Stemmed text: ['the', 'quick', 'brown', 'fox', 'jump', 'over', 'the', 'lazi', 'dog', '.', 'the', 'cat', 'could', "n't", 'wait', 'to', 'sleep', 'all', 'day', '.']
Lemmatized text: ['The', 'quick', 'brown', 'fox', 'jump', 'over', 'the', 'lazy', 'dog', '.', 'The', 'cat', 'could', "n't", 'wait', 'to', 'sleep', 'all', 'day', '.']

Stopword Removal#

Stopword removal is a common technique used in NLP to preprocess and clean text data by removing words that are considered to be of little or no value in terms of conveying meaning or information. These words are called “stopwords” and they include common words such as “the”, “a”, “an”, “and”, “or”, “but”, and so on.

The purpose of stopword removal in NLP is to improve the accuracy and efficiency of text analysis and processing by reducing the noise and complexity of the data. Stopwords are often used to form grammatical structures in a sentence, but they do not carry much meaning or relevance to the main topic or theme of the text. So by removing these words, we can reduce the dimensionality of the text data, improve the performance of machine learning models, and speed up the processing of text data. NLTK has a predefined list of stopwords for English.

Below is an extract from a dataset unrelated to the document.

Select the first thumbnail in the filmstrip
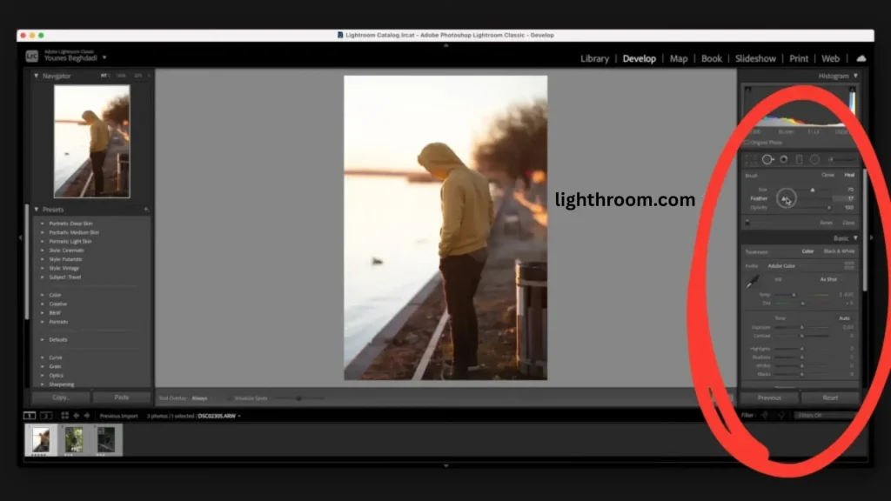 (x=42, y=441)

# English stopwords in NLTK.
stopwords_list = stopwords.words('english')
print(stopwords_list)

['i', 'me', 'my', 'myself', 'we', 'our', 'ours', 'ourselves', 'you', "you're", "you've", "you'll", "you'd", 'your', 'yours', 'yourself', 'yourselves', 'he', 'him', 'his', 'himself', 'she', "she's", 'her', 'hers', 'herself', 'it', "it's", 'its', 'itself', 'they', 'them', 'their', 'theirs', 'themselves', 'what', 'which', 'who', 'whom', 'this', 'that', "that'll", 'these', 'those', 'am', 'is', 'are', 'was', 'were', 'be', 'been', 'being', 'have', 'has', 'had', 'having', 'do', 'does', 'did', 'doing', 'a', 'an', 'the', 'and', 'but', 'if', 'or', 'because', 'as', 'until', 'while', 'of', 'at', 'by', 'for', 'with', 'about', 'against', 'between', 'into', 'through', 'during', 'before', 'after', 'above', 'below', 'to', 'from', 'up', 'down', 'in', 'out', 'on', 'off', 'over', 'under', 'again', 'further', 'then', 'once', 'here', 'there', 'when', 'where', 'why', 'how', 'all', 'any', 'both', 'each', 'few', 'more', 'most', 'other', 'some', 'such', 'no', 'nor', 'not', 'only', 'own', 'same', 'so', 'than', 'too', 'very', 's', 't', 'can', 'will', 'just', 'don', "don't", 'should', "should've", 'now', 'd', 'll', 'm', 'o', 're', 've', 'y', 'ain', 'aren', "aren't", 'couldn', "couldn't", 'didn', "didn't", 'doesn', "doesn't", 'hadn', "hadn't", 'hasn', "hasn't", 'haven', "haven't", 'isn', "isn't", 'ma', 'mightn', "mightn't", 'mustn', "mustn't", 'needn', "needn't", 'shan', "shan't", 'shouldn', "shouldn't", 'wasn', "wasn't", 'weren', "weren't", 'won', "won't", 'wouldn', "wouldn't"]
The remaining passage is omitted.